Note: This repository is currently under heavy development - if you have suggestions on the API or use-cases you'd like to be covered, please open an github issue
The torchao
package allows you to quantize and prune your models using native PyTorch.
The repo hosts both
- lower precision dtypes such as nf4, uint4
- Quantization algorithms such as dynamic quant, smoothquant
- Sparsity algorithms such as Wanda
Our kernels have has been used to achieve SOTA inference performance on
- Image segmentation modelss with sam-fast
- Language models with gpt-fast
- Diffusion models with sd-fast
Note: this library makes liberal use of several new features in pytorch, its recommended to use it with the current pytorch nightly if you want full feature coverage. If not, the subclass APIs may not work, though the module swap api's will still work.
- From PyPI:
pip install torchao
- From Source:
git clone https://github.com/pytorch-labs/ao
cd ao
pip install -e .
Typically quantization algorithms will have different schemes for how the activation and weights are quantized so A16W8 for instance means the activations are quantized to 16 bits wheras the weights are quantized to 8 bits. Trying out different quantization schemes in torchao
is generally a 1 line change.
The autoquant
api can be used to quickly and accurately quantize your model. When used as in the example below, the api first identifies the shapes
of the activations that the different linear layers see, it then benchmarks these shapes across different types of quantized and non-quantized layers in order to pick the fastest one, attempting to take into account fusions where possible. Finally once the best class is found for each layer, it swaps the linear. Currently this api chooses between no quantization, int8 dynamic quantization and int8 weight only quantization for each layer.
import torch
import torchao
# inductor settings which improve torch.compile performance for quantized modules
torch._inductor.config.force_fuse_int_mm_with_mul = True
torch._inductor.config.use_mixed_mm = True
# Plug in your model and example input
model = torch.nn.Sequential(torch.nn.Linear(32, 64)).cuda().to(torch.bfloat16)
input = torch.randn(32,32, dtype=torch.bfloat16, device='cuda')
# perform autoquantization
torchao.autoquant(model, (input))
# compile the model to improve performance
model = torch.compile(model, mode='max-autotune')
model(input)
# Fuse the int8*int8 -> int32 matmul and subsequent mul op avoiding materialization of the int32 intermediary tensor
torch._inductor.config.force_fuse_int_mm_with_mul = True
from torchao.quantization import quant_api
# convert linear modules to quantized tensor subclasses
quant_api.change_linear_weights_to_int8_dqtensors(model)

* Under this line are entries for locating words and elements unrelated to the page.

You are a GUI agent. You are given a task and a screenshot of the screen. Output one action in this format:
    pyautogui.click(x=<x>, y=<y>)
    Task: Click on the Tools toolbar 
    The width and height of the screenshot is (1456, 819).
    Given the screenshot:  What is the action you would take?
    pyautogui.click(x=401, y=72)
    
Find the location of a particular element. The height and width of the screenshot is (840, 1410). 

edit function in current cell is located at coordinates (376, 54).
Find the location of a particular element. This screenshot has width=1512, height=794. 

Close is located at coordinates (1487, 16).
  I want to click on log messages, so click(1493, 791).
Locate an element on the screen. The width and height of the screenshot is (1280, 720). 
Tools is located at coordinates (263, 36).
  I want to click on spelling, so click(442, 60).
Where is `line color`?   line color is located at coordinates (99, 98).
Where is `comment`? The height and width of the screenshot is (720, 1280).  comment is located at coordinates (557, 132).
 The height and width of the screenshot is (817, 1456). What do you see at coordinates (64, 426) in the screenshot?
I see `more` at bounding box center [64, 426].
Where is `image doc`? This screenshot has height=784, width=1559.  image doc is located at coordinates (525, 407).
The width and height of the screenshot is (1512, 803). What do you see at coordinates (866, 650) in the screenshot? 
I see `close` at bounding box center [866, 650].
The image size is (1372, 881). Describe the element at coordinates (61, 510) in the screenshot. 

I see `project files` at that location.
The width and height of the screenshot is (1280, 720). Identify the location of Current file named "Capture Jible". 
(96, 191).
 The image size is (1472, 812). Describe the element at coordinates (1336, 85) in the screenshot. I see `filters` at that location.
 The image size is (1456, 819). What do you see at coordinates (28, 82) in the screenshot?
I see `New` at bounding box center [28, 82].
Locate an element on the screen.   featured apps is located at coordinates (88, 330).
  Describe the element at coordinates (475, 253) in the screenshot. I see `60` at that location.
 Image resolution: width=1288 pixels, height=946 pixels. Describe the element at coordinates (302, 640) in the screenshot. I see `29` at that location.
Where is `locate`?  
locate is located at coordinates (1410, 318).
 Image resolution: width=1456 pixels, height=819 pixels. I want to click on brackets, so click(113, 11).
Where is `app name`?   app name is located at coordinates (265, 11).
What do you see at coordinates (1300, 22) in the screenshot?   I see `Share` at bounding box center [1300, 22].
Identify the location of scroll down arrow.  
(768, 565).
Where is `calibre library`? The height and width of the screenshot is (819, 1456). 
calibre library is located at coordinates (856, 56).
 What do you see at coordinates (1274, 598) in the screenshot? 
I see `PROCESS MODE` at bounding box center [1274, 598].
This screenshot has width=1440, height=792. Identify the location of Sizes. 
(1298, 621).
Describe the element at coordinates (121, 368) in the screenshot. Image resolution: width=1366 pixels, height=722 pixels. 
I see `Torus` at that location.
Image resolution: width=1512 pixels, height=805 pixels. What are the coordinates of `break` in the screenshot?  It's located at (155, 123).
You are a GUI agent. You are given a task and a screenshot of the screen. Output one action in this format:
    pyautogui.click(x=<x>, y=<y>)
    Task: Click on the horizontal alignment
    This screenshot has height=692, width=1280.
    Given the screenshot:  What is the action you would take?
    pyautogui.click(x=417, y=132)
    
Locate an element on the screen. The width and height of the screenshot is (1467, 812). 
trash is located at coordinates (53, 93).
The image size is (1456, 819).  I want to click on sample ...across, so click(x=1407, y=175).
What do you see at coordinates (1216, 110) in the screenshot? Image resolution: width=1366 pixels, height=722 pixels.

from torchao.quantization import quant_api
quant_api.change_linear_weights_to_int8_woqtensors(model)
This technique works best when the torch._inductor.config.use_mixed_mm option is enabled. This avoids dequantizing the weight tensor before the matmul, instead fusing the dequantization into the matmul, thereby avoiding materialization of a large floating point weight tensor.
from torchao.quantization import quant_api
quant_api.change_linear_weights_to_int4_woqtensors(model)
Note: The quantization error incurred by applying int4 quantization to your model can be fairly significant, so using external techniques like GPTQ may be necessary to obtain a usable model.
We've also implemented a version of smoothquant with the same GEMM format as above. Due to requiring calibration, the API is more complicated.
Example
import torch
from torchao.quantization.smoothquant import swap_linear_with_smooth_fq_linear, smooth_fq_linear_to_inference
# Fuse the int8*int8 -> int32 matmul and subsequent mul op avoiding materialization of the int32 intermediary tensor
torch._inductor.config.force_fuse_int_mm_with_mul = True
# plug in your model
model = get_model()
# convert linear modules to smoothquant
# linear module in calibration mode
swap_linear_with_smooth_fq_linear(model)
# Create a data loader for calibration
calibration_data = get_calibration_data()
calibration_dataset = MyDataset(calibration_data)
calibration_loader = DataLoader(calibration_dataset, batch_size=32, shuffle=True)
# Calibrate the model
model.train()
for batch in calibration_loader:
inputs = batch
model(inputs)
# set it to inference mode
smooth_fq_linear_to_inference(model)
# compile the model to improve performance
model = torch.compile(model, mode='max-autotune')
model(input)
- While these techniques are designed to improve model performance, in some cases the opposite can occur. This is because quantization adds additional overhead to the model that is hopefully made up for by faster matmuls (dynamic quantization) or loading weights faster (weight-only quantization). If your matmuls are small enough or your non-quantized perf isn't bottlenecked by weight load time, these techniques may reduce performance.
- Use the PyTorch nightlies so you can leverage tensor subclasses which is preferred over older module swap based methods because it doesn't modify the graph and is generally more composable and flexible.
torchao
is released under the BSD 3 license.